Assignment
Copy out each record below, exactly as given.

Dataset entries
'''

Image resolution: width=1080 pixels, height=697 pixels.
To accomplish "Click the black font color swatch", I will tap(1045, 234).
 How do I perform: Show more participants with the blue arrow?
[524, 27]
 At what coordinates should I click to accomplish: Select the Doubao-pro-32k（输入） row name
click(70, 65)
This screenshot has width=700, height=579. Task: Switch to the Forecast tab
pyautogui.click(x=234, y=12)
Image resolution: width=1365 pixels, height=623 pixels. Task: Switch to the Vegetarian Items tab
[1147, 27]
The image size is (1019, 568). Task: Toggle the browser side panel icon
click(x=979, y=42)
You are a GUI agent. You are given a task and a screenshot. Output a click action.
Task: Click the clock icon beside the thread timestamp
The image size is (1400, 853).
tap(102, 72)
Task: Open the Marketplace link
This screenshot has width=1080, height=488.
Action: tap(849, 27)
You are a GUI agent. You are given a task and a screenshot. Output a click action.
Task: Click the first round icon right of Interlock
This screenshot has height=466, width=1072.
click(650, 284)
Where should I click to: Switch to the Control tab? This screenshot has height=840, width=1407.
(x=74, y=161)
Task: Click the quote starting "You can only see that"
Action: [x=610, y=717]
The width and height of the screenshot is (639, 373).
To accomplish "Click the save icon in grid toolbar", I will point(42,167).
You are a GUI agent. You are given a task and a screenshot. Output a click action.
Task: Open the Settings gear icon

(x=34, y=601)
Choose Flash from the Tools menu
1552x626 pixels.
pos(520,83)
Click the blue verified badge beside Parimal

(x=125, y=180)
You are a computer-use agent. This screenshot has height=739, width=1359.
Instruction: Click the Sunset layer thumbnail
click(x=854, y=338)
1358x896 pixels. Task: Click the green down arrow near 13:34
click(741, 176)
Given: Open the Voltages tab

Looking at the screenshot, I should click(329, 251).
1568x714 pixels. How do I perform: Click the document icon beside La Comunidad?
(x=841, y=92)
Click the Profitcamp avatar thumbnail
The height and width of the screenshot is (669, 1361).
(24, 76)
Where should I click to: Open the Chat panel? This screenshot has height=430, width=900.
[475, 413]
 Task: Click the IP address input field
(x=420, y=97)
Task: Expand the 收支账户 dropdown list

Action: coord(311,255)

'''

Answer section
Image resolution: width=1080 pixels, height=697 pixels.
To accomplish "Click the black font color swatch", I will tap(1045, 234).
 How do I perform: Show more participants with the blue arrow?
[524, 27]
 At what coordinates should I click to accomplish: Select the Doubao-pro-32k（输入） row name
click(70, 65)
This screenshot has width=700, height=579. Task: Switch to the Forecast tab
pyautogui.click(x=234, y=12)
Image resolution: width=1365 pixels, height=623 pixels. Task: Switch to the Vegetarian Items tab
[1147, 27]
The image size is (1019, 568). Task: Toggle the browser side panel icon
click(x=979, y=42)
You are a GUI agent. You are given a task and a screenshot. Output a click action.
Task: Click the clock icon beside the thread timestamp
The image size is (1400, 853).
tap(102, 72)
Task: Open the Marketplace link
This screenshot has width=1080, height=488.
Action: tap(849, 27)
You are a GUI agent. You are given a task and a screenshot. Output a click action.
Task: Click the first round icon right of Interlock
This screenshot has height=466, width=1072.
click(650, 284)
Where should I click to: Switch to the Control tab? This screenshot has height=840, width=1407.
(x=74, y=161)
Task: Click the quote starting "You can only see that"
Action: [x=610, y=717]
The width and height of the screenshot is (639, 373).
To accomplish "Click the save icon in grid toolbar", I will point(42,167).
You are a GUI agent. You are given a task and a screenshot. Output a click action.
Task: Open the Settings gear icon

(x=34, y=601)
Choose Flash from the Tools menu
1552x626 pixels.
pos(520,83)
Click the blue verified badge beside Parimal

(x=125, y=180)
You are a computer-use agent. This screenshot has height=739, width=1359.
Instruction: Click the Sunset layer thumbnail
click(x=854, y=338)
1358x896 pixels. Task: Click the green down arrow near 13:34
click(741, 176)
Given: Open the Voltages tab

Looking at the screenshot, I should click(329, 251).
1568x714 pixels. How do I perform: Click the document icon beside La Comunidad?
(x=841, y=92)
Click the Profitcamp avatar thumbnail
The height and width of the screenshot is (669, 1361).
(24, 76)
Where should I click to: Open the Chat panel? This screenshot has height=430, width=900.
[475, 413]
 Task: Click the IP address input field
(x=420, y=97)
Task: Expand the 收支账户 dropdown list

Action: coord(311,255)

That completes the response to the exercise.